Enquanto cresci, a curva do meu percentil de altura perdeu a aceleração, e perdi a oportunidade de concretizar o meu desejo secreto de me tornar a Claudia Schiffer, e de fazer carreira como partner loira, esguia e com um metro e oitenta, do famoso ilusionista David Copperfield, e de me dedicar ao sonho de entrar elegantemente num paralelepípedo cintilante para desaparecer subitamente atrás da cortina de veludo.

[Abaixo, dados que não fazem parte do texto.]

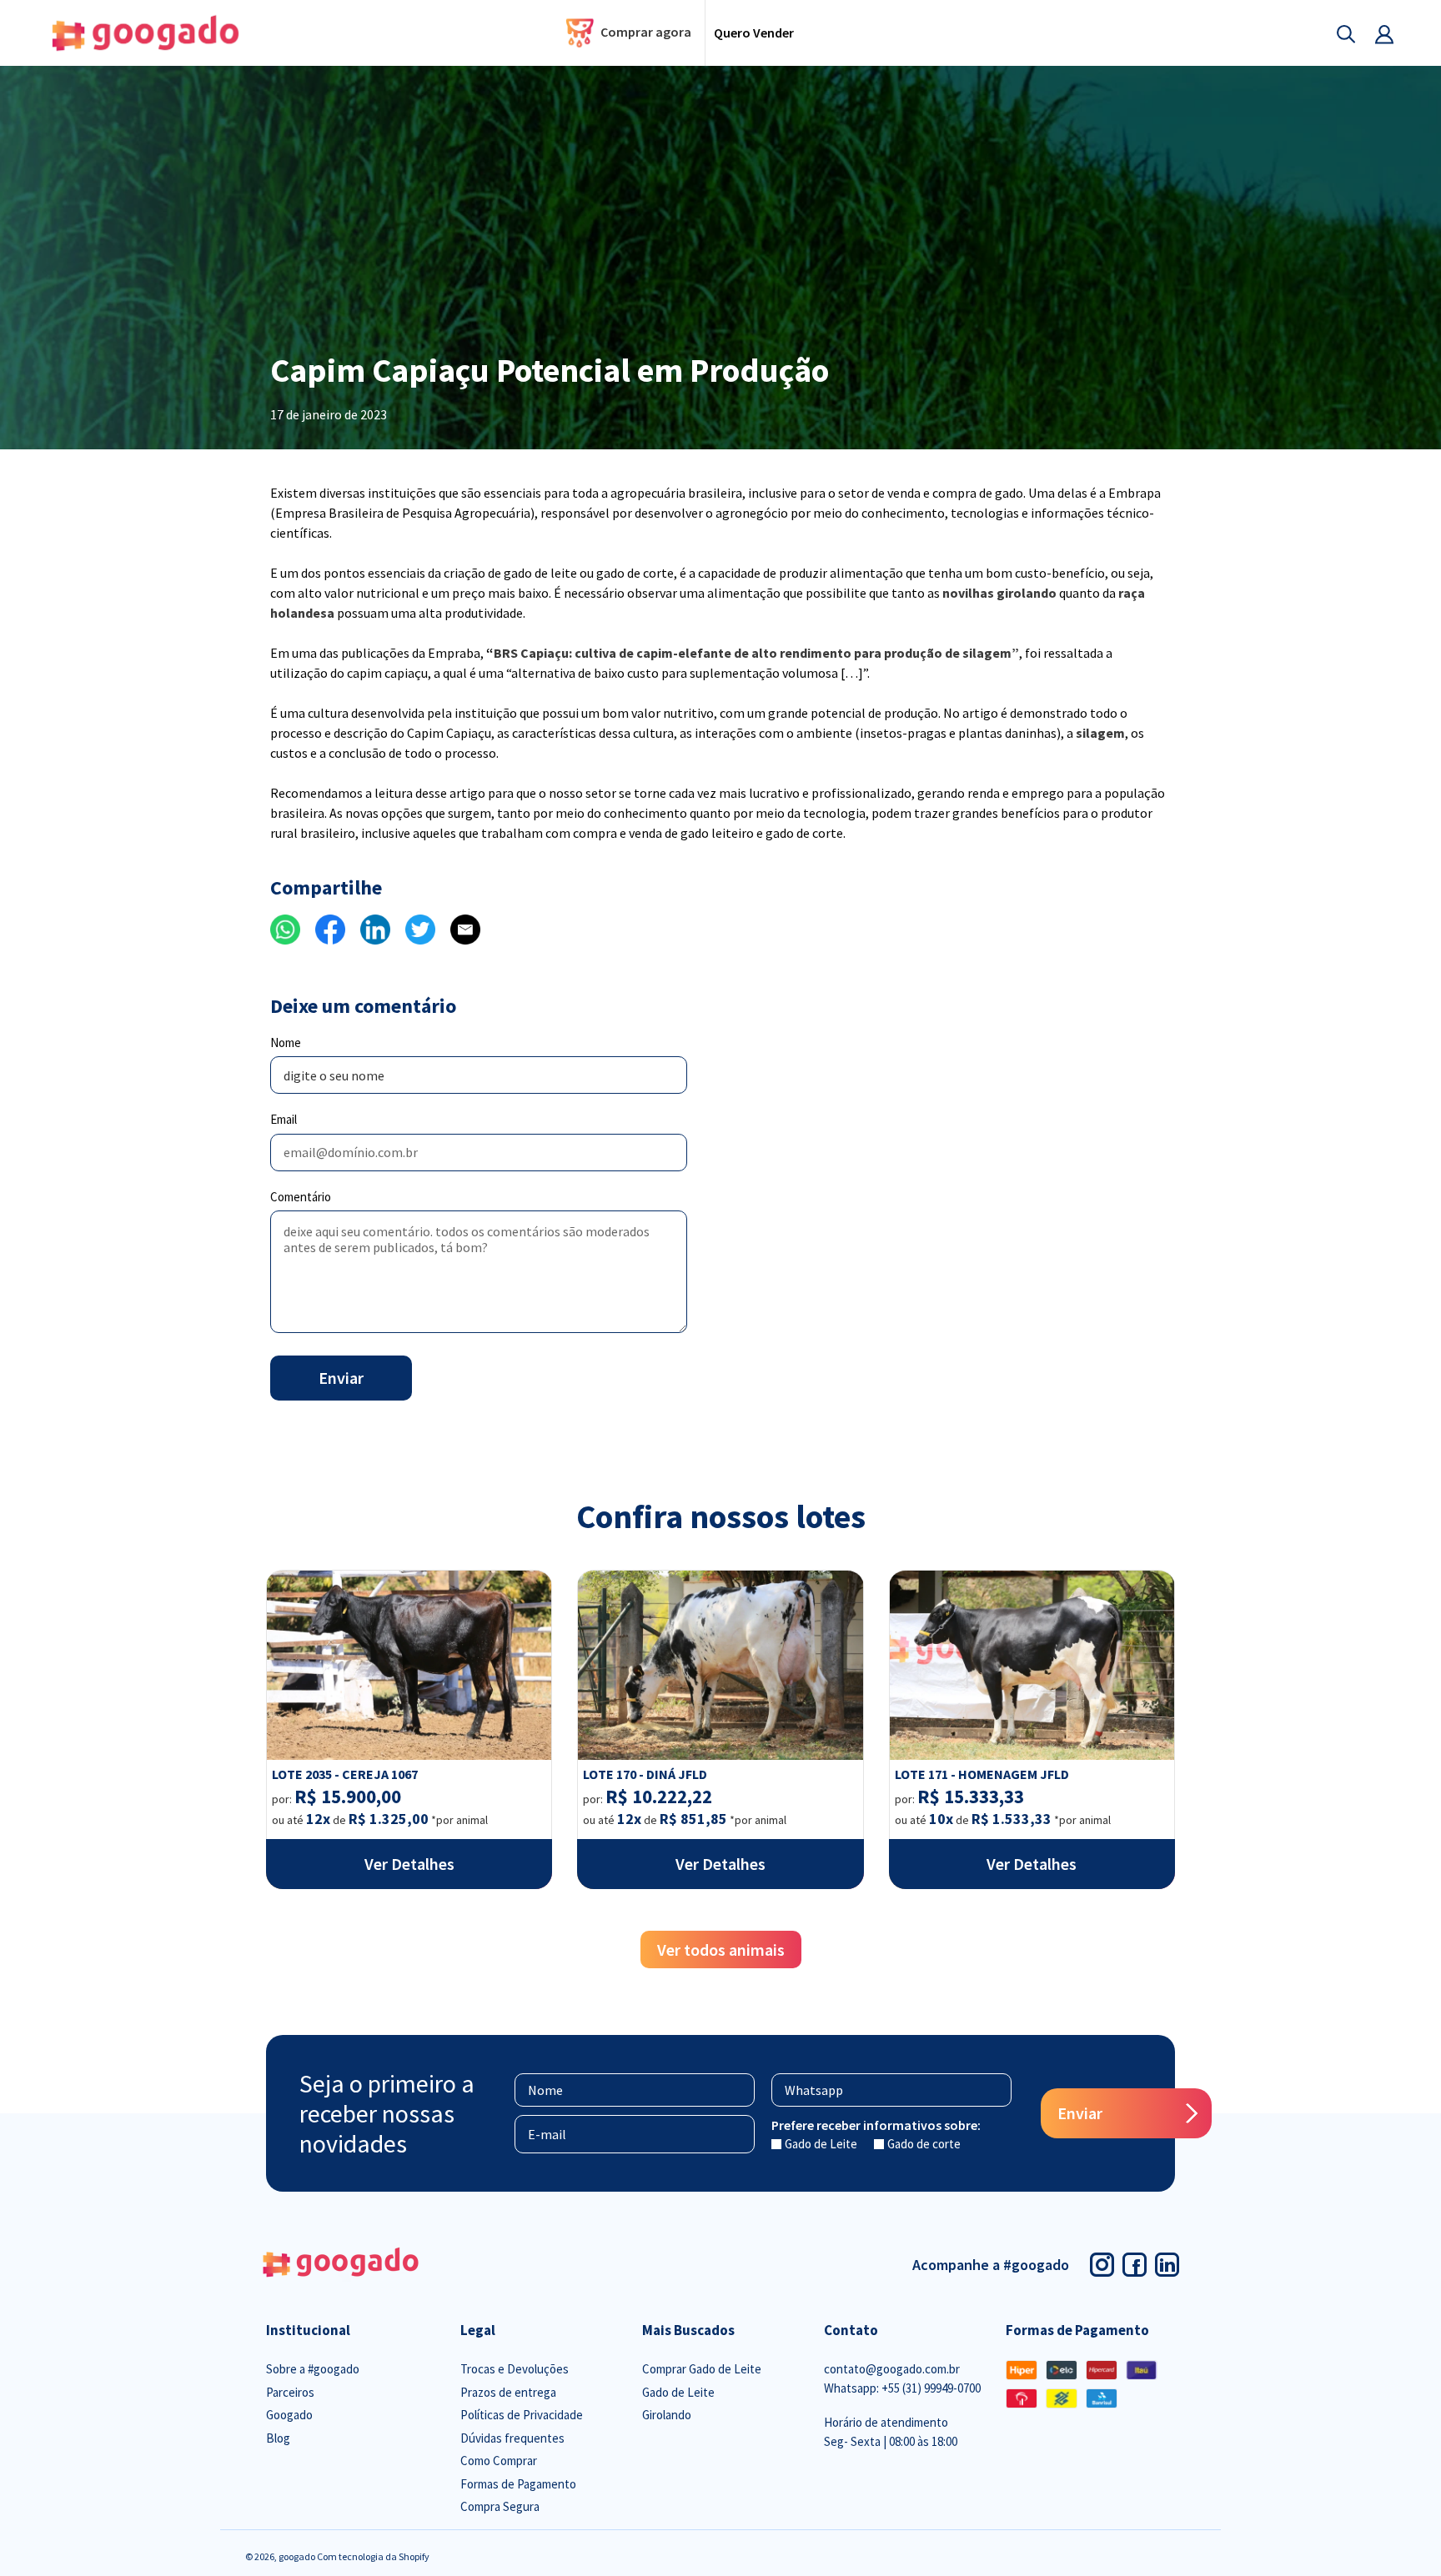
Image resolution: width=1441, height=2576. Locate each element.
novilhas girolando (999, 592)
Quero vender (754, 32)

Abandonadas as fantasias devotamente pirosas de fazer carreira profissional na arte da prestidigitação, as minhas perdas foram-se tornando mais abstratas e contudo, não menos pesarosas.
À medida que fui ficando mais velha perdi a voz fofinha, as bochechas adoráveis, a (já escassa) flexibilidade da estrutura muscular esquelética, ou o talento para instrumentos de cordas, e claro… Amigas, namorados, convites para festas, sentidos de oportunidade...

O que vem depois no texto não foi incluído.